In this series ? we’ve been exploring the topic of guided labeling Here are the by looking at active learning and label density. In the first episode ? we introduced the topic of active learning and active learning sampling and moved on to look at label density in the second article. the two previous episodes:
Guided Labeling Episode 1: An Introduction to Active Learning
Guided Labeling Episode 2: Label Density
In this third episode ? we are moving on to look at model uncertainty.
Using label density
We explore the feature space and retrain the model each time overseas data with new labels that are both representative of a good subset of unlabeled data and different from already labeled data of past iterations. However ? besides selecting data points based on the overall distribution ? we should also prioritize missing labels based on the attached model predictions. In every iteration ? we can score the data that still needs to be labeled with the retrained model. What can we infer ? given those predictions by the constantly retrained model?

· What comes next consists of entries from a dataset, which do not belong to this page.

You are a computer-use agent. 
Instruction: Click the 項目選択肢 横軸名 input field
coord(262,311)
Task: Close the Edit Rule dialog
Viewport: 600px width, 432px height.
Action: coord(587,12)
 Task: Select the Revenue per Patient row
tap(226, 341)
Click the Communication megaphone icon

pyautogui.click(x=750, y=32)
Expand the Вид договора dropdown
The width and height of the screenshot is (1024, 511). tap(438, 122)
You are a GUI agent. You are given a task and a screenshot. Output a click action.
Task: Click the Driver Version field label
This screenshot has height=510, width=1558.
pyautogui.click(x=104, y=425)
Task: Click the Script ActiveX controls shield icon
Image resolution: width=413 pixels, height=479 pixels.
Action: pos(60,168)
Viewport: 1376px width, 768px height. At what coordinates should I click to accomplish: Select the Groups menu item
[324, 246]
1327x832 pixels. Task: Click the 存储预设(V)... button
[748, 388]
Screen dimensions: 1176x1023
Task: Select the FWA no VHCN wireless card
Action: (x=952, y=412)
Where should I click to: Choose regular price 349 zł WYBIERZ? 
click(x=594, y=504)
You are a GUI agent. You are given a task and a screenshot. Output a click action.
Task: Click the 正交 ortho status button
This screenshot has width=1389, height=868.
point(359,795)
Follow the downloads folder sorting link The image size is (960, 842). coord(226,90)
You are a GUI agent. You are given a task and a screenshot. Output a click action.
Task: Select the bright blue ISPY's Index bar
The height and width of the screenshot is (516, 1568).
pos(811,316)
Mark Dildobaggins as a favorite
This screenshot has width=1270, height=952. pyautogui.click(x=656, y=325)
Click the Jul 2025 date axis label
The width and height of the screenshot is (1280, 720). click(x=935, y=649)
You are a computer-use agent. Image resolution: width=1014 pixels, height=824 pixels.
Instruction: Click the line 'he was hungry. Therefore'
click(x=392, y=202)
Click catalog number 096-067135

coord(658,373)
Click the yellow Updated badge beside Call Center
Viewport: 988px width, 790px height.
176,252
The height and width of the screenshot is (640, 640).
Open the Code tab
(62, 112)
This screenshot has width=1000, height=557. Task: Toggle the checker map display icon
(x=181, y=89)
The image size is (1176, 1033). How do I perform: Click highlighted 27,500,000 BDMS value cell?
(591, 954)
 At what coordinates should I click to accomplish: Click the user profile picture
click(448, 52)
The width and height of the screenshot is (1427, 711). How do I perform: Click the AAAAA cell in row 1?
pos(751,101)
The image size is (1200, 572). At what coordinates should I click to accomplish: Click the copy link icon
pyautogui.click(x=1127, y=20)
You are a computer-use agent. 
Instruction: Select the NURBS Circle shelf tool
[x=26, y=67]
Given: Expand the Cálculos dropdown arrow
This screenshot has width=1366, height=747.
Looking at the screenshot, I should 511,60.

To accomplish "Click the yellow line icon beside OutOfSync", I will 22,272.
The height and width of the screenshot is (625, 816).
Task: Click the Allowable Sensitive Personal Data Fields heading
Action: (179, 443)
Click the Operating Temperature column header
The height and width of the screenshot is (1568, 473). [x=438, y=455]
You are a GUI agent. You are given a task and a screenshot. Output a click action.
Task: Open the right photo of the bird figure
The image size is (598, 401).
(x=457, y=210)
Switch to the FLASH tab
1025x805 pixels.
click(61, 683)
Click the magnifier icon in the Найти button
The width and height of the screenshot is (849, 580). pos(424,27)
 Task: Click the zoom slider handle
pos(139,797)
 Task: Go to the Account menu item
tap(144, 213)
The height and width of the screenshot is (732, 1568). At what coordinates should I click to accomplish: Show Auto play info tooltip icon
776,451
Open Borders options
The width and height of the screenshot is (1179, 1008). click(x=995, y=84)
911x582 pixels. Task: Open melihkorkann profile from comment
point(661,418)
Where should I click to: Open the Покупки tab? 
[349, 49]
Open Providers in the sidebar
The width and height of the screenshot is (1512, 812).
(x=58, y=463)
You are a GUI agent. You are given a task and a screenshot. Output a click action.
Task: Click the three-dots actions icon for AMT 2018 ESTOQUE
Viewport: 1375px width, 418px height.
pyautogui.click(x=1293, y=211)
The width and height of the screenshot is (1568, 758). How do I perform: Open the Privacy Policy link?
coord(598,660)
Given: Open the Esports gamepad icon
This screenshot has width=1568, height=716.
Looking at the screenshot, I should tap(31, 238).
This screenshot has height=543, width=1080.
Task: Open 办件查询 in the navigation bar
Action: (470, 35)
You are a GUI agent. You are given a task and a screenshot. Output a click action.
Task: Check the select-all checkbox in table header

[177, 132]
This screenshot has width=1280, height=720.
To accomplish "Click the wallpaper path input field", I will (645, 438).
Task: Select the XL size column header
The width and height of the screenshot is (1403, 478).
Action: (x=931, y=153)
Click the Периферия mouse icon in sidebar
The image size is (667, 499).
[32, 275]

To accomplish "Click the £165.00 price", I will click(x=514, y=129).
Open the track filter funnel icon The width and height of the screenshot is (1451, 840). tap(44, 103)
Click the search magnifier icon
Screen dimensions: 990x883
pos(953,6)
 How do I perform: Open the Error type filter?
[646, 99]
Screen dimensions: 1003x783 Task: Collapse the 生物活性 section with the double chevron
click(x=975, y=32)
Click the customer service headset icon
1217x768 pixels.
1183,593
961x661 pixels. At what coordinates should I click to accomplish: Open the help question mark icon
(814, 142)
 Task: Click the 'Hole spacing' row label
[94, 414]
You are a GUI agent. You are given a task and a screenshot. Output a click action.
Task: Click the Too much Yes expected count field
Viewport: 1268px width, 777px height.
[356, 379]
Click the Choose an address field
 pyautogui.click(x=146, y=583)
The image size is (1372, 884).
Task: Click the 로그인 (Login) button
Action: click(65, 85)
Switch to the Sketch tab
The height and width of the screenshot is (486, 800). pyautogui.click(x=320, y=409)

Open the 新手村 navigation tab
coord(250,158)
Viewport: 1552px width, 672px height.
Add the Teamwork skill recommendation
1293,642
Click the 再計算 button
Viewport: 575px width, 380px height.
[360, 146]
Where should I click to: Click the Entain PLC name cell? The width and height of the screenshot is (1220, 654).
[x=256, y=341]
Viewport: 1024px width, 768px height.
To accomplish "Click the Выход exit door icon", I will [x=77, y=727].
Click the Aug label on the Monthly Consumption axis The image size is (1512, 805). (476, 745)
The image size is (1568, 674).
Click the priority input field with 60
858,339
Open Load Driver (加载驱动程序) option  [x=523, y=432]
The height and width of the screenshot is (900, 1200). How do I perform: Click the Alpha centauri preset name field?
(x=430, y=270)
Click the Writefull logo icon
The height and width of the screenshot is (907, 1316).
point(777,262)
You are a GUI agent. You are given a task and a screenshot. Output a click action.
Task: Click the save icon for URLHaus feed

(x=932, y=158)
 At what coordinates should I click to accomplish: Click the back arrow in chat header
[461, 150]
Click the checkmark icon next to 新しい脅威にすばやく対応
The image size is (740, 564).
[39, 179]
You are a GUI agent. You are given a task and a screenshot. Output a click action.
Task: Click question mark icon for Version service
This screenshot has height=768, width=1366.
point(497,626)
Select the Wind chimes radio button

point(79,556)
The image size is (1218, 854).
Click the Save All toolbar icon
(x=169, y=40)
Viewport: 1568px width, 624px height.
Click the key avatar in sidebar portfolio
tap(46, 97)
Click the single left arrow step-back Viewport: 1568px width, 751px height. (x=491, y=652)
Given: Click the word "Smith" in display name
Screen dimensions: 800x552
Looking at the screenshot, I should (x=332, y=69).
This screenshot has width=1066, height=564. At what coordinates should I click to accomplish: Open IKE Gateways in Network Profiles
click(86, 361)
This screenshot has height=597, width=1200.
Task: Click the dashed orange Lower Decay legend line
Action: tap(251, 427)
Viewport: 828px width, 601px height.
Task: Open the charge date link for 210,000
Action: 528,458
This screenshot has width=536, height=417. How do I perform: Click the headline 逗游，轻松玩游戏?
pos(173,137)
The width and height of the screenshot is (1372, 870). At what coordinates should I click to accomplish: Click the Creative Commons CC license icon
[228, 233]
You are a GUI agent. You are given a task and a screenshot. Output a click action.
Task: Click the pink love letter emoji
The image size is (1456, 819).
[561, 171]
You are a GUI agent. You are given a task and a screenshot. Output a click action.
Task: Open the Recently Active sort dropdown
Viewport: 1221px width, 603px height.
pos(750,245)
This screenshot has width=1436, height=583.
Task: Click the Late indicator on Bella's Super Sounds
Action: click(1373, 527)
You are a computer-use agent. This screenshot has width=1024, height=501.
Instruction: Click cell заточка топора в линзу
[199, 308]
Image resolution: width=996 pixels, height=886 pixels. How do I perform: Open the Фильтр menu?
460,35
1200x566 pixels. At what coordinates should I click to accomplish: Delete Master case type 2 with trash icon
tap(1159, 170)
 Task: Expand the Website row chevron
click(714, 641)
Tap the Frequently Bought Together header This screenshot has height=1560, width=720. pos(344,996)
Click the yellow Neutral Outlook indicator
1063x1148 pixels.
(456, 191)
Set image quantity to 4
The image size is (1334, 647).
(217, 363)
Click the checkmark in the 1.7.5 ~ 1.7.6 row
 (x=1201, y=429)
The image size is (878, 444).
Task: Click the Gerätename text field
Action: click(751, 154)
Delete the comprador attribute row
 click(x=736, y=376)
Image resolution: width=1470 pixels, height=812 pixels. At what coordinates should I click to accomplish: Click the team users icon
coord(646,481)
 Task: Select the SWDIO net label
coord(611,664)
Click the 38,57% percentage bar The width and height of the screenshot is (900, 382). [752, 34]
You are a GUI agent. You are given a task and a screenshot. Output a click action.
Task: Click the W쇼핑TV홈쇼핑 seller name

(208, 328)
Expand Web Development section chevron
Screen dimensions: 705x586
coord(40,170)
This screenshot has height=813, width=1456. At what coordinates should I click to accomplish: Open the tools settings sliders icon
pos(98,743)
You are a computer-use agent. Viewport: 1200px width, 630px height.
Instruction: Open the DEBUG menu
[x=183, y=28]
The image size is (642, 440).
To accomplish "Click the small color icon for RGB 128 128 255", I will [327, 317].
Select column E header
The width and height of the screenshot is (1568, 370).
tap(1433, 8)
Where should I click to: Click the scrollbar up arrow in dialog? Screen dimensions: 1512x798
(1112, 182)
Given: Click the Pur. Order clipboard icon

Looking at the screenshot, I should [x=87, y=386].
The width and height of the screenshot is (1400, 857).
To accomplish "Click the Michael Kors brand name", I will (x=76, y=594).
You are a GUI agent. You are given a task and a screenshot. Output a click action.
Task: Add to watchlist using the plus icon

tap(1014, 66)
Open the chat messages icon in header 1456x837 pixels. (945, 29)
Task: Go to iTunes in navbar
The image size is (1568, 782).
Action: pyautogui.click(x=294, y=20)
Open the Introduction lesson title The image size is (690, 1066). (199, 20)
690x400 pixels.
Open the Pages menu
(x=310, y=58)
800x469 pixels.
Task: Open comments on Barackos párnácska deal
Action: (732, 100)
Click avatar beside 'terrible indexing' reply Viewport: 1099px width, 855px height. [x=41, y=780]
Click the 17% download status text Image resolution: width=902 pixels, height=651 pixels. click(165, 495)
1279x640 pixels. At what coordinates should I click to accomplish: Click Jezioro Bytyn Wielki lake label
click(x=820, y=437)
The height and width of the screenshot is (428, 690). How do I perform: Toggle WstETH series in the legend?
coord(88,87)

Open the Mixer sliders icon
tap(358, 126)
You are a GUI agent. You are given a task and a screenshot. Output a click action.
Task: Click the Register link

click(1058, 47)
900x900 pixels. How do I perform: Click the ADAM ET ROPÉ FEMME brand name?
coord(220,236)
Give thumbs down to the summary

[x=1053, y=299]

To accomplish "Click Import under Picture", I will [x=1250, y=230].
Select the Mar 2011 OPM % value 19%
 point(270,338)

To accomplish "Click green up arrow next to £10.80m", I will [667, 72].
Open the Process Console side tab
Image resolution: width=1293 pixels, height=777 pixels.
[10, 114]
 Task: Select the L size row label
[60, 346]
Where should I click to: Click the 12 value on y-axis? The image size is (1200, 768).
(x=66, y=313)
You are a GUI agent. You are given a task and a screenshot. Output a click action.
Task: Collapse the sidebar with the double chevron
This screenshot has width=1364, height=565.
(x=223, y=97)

Before we can answer this question ? there is another common concept in to register support requests machine learning classification related to the feature space: the decision boundary. The decision boundary defines a hyper-surface in the feature space of n dimensions ? which separates data points depending on the predicted label.
In Figure 1 below
We point again to our data set with only two columns: weight and height. In framework angola latest email list is this case ? the decision boundary is a line-drawn machine learning model to predict overweight and underweight conditions. In this example ? we use a line. However ? we could have also used a curve or a closed shape.
Figure 1: In the 2D feature space of weight vs. height ? we train a machine learning model to distinguish overweight and underweight subjects. The model prediction is visually and conceptually represented by the decision boundary — a line dividing the subjects in the two categories.